--- START ---

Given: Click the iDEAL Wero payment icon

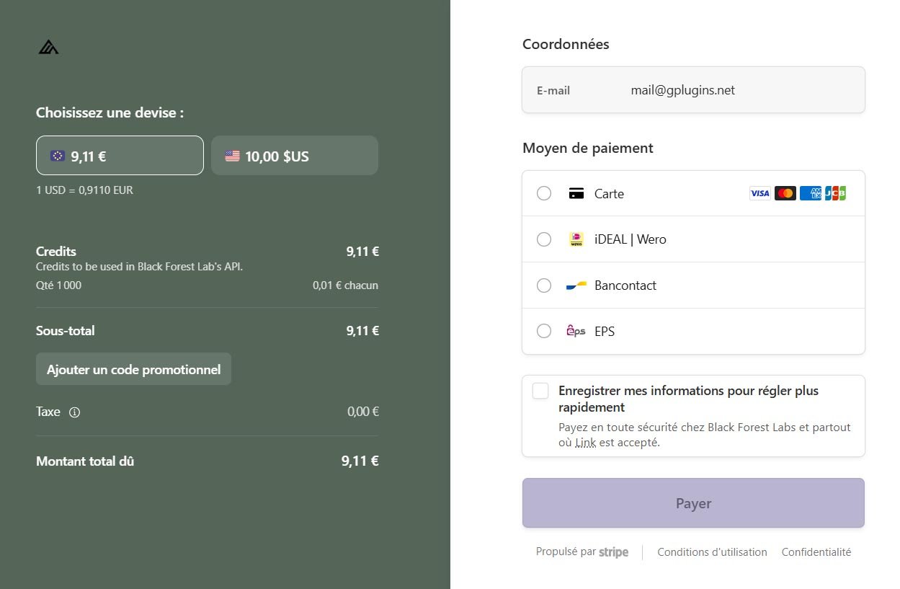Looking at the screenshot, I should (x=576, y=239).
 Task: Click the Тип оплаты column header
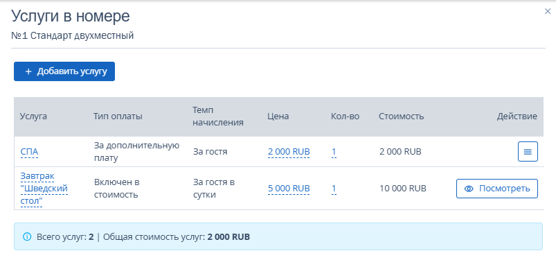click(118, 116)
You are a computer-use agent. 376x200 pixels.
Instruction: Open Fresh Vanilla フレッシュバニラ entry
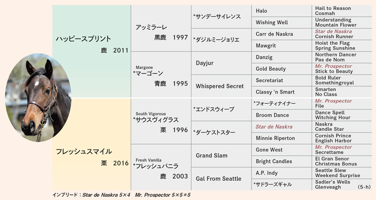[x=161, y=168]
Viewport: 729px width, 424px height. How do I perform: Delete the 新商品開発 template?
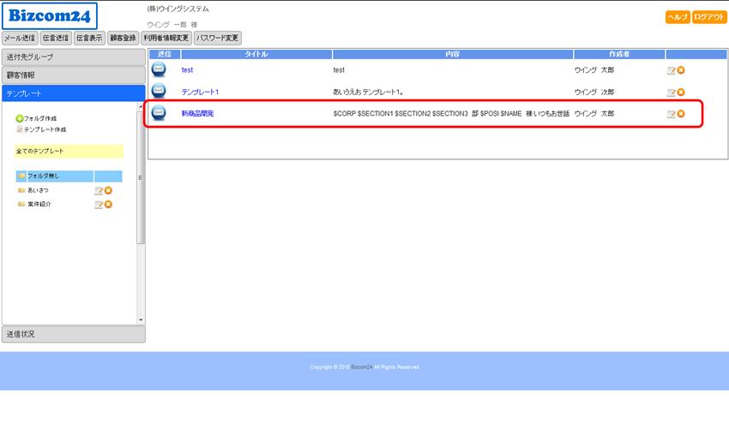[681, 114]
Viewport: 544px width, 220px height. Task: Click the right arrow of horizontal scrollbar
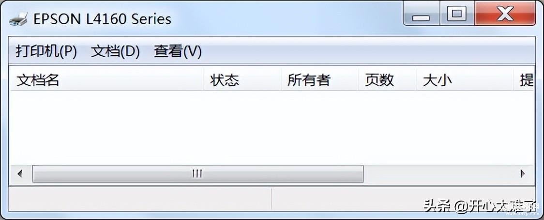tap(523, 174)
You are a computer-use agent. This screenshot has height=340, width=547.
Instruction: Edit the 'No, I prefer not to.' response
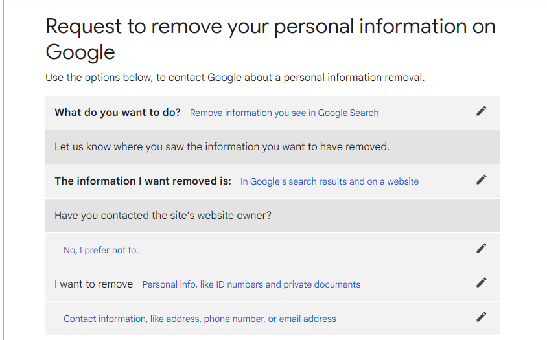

--- END ---
--- START ---

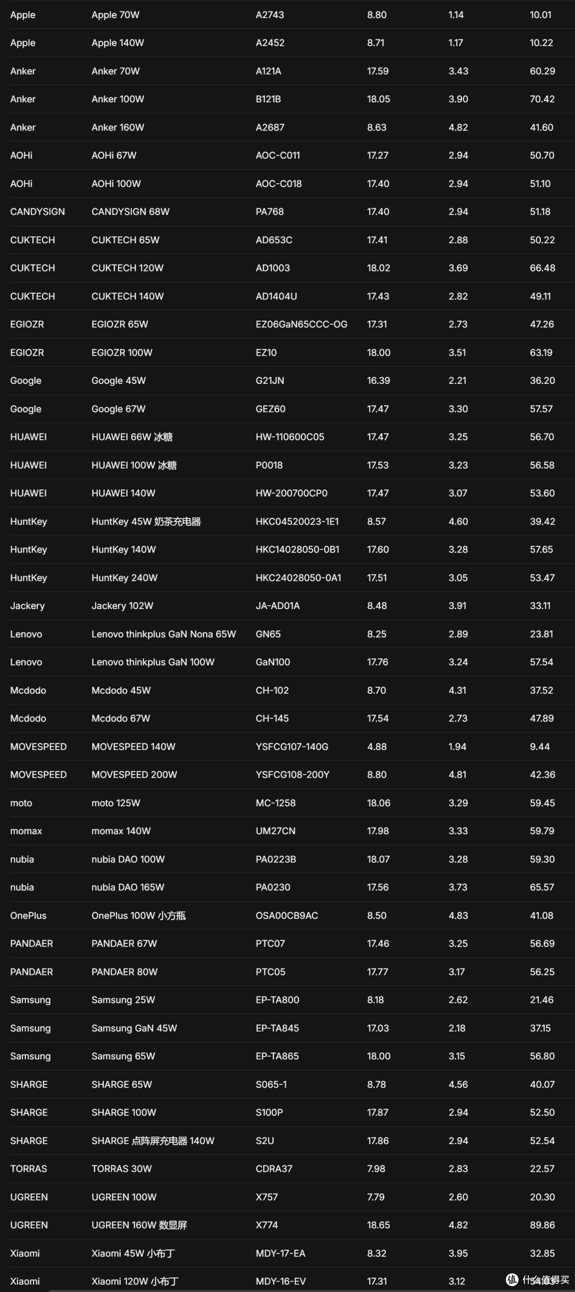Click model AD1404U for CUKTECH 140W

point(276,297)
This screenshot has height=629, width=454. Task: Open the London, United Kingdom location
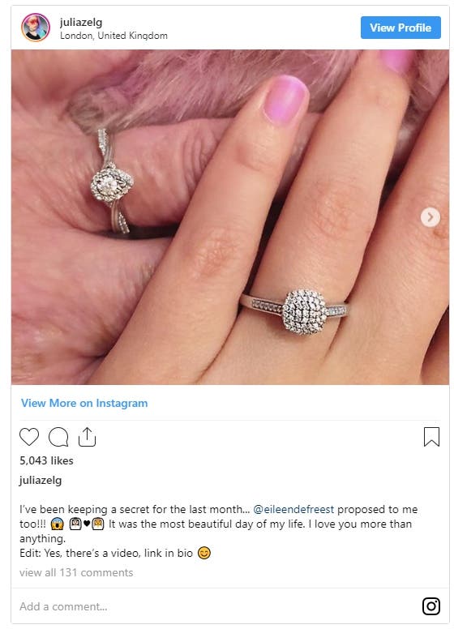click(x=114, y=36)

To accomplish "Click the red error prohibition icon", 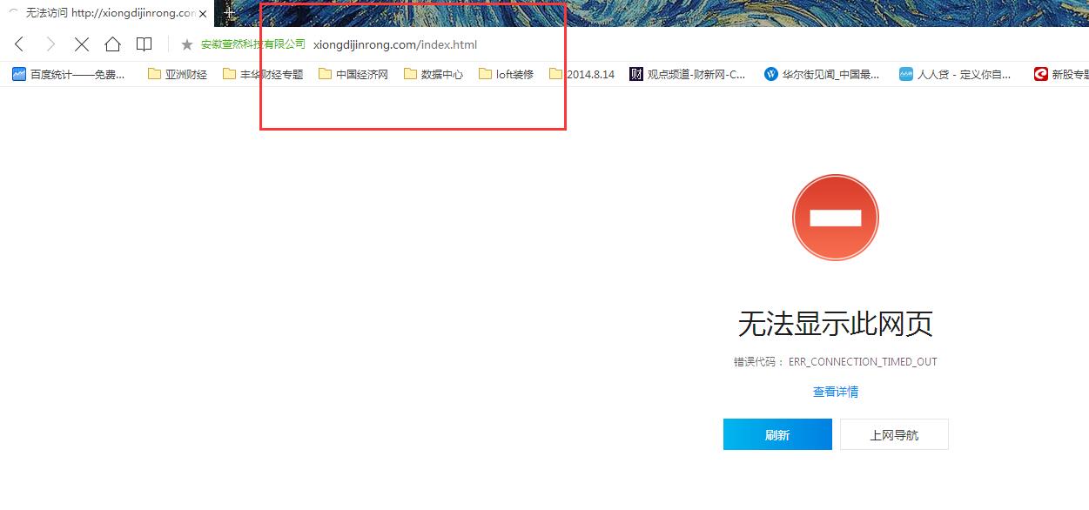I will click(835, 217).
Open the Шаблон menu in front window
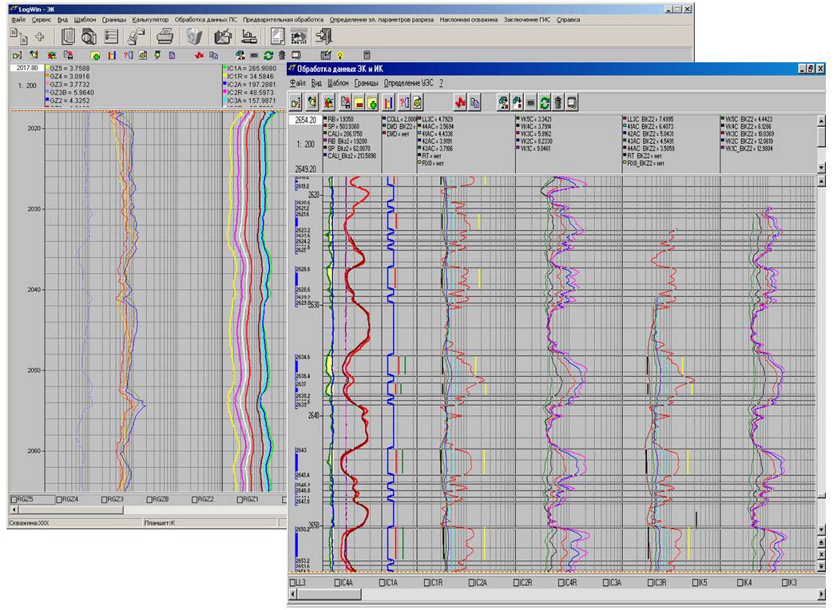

--- END ---

Write out word for word the lines above that run from the one with "Viewport: 544px width, 220px" to the one with "Instruction: Edit the". Include both end lines; exclude the images.

Viewport: 544px width, 220px height. Task: Click the right arrow of horizontal scrollbar
tap(523, 174)
You are a computer-use agent. This screenshot has height=340, width=547.
Instruction: Edit the 'No, I prefer not to.' response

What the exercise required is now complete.